Records from a data source:

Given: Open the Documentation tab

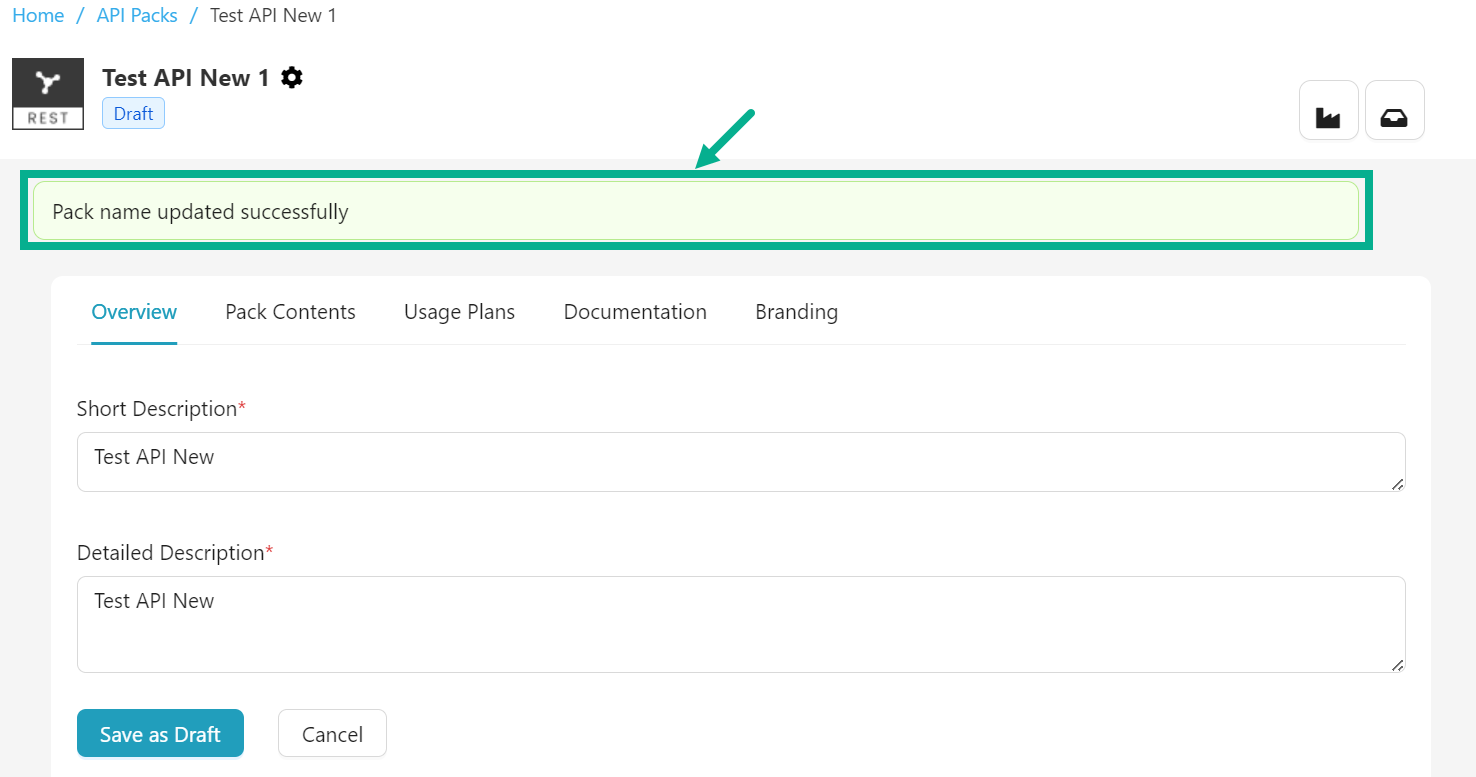Looking at the screenshot, I should [x=635, y=312].
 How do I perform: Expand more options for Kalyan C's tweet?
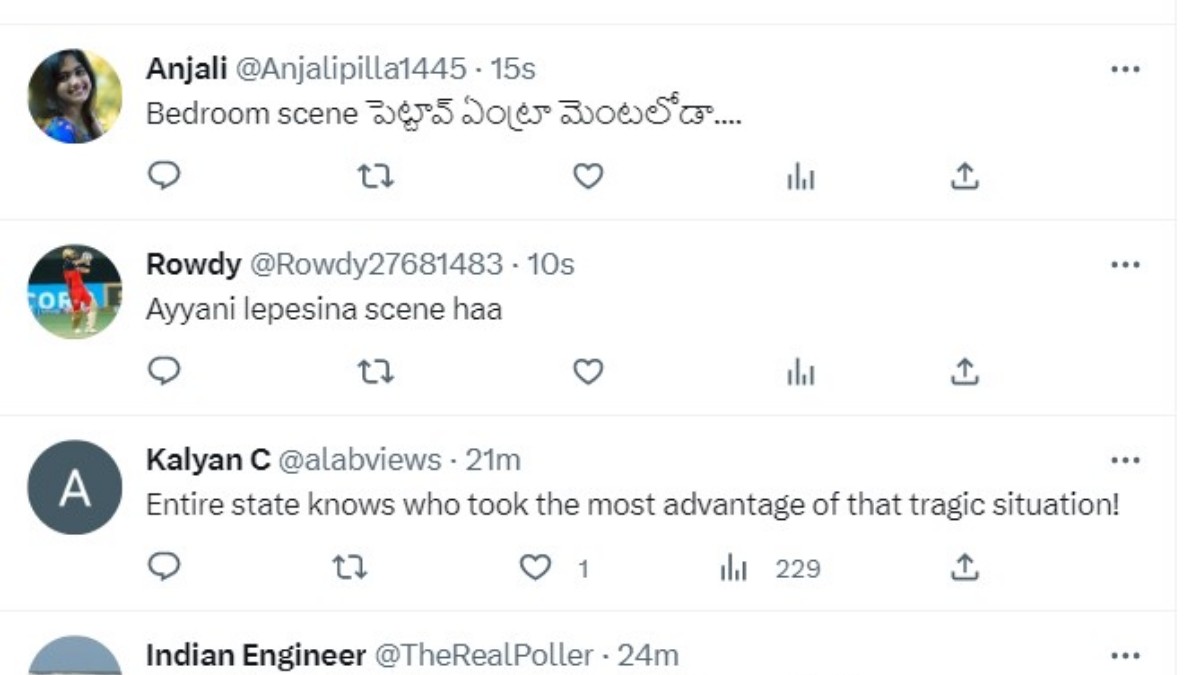tap(1125, 460)
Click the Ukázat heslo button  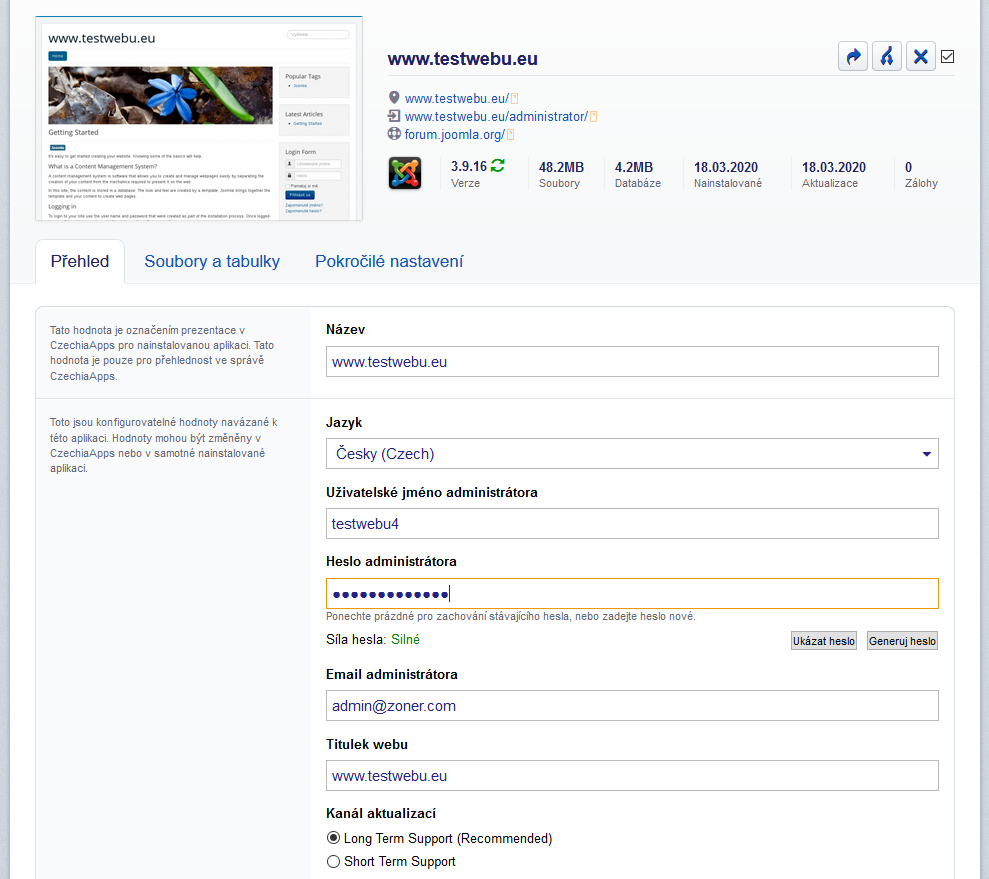tap(824, 641)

**WHAT YOU HAVE TO DO:**
State how many lines of the listing contain the string "options", treating uppercase and lowercase as different. Give only the number.

**WRITTEN ANSWER:**
1